Randol Rojas was signed in 2008 out of Venezuela by the Texas Rangers. This year, he began the year in class A but was quickly promoted after 12.2 innings. Since joining Myrtle Beach (High A), he has been below average with a 3.96 FIP and 4.46 SIERA.
Rojas' curveball that has good drop and pretty good control. He keeps it low and doesn't really make mistakes with it. He has a lot of confidence in it and it's his feature pitch. However, he doesn't have really good velocity on his fastball. He got in on Brandon Jacobs though and broke his bat. He also has what looks like a changeup with a bit of a drop. He seemed to be able to miss the fat part of the bat and get grounders, which he has in his career (1.40 GO/AO in his career).
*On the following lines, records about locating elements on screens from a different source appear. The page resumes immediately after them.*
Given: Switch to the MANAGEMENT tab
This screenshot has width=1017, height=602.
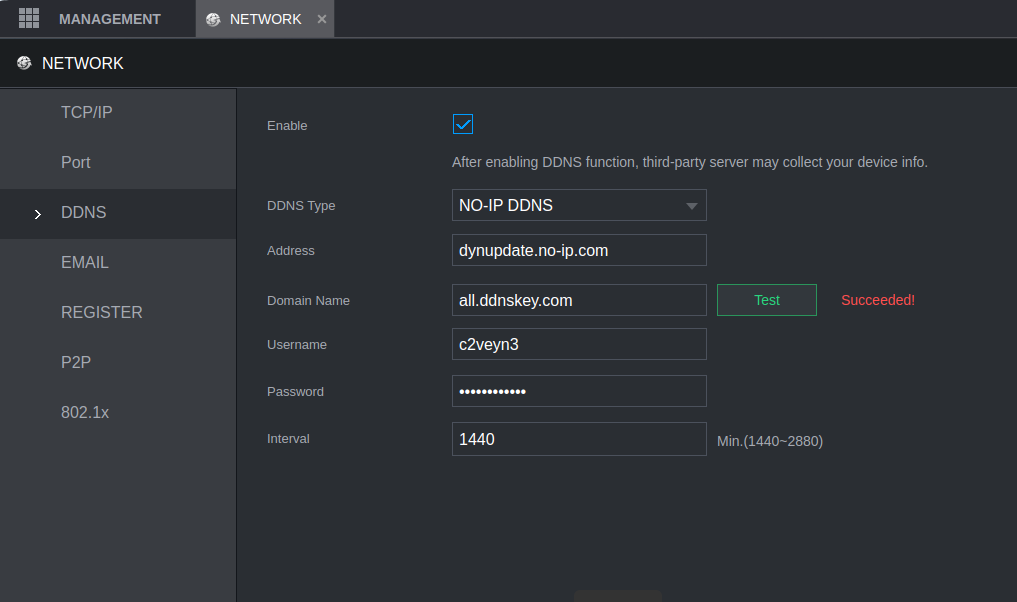Looking at the screenshot, I should 109,19.
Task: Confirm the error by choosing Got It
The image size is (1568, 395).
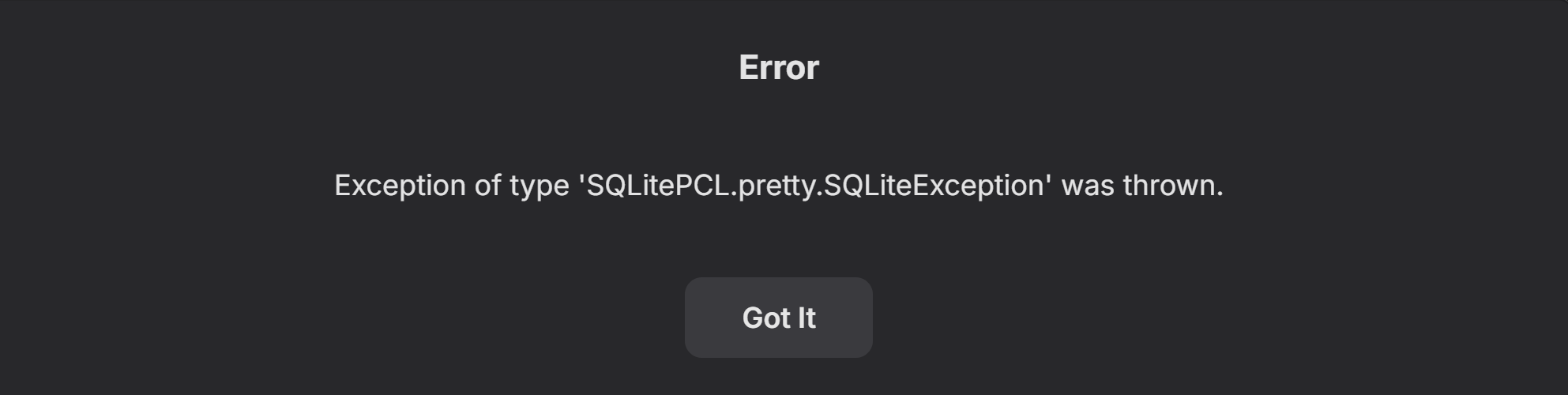Action: 778,318
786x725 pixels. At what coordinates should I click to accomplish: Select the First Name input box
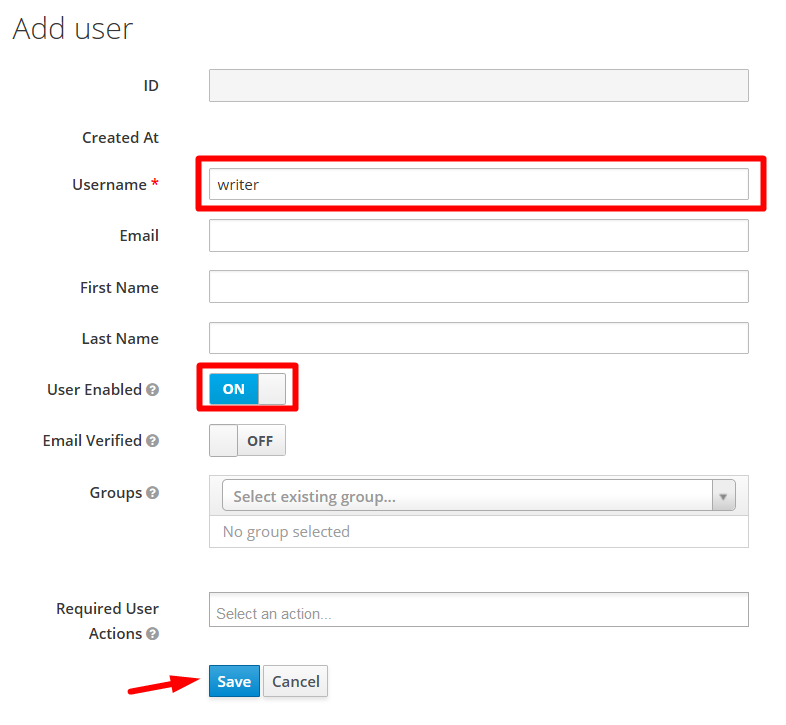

With that said, he seemed a little too hittable and gave up some hard contact, which he can't do with his low strikeout rate.
Even if the curveball is elite, it is hard to see Rojas being a good pitcher in the Major Leagues. He simply doesn't miss enough bats and doesn't have the fastball. A straight under average right-handed fastball, even with a good curveball, is not something that gets a lot of pitchers to the big leagues.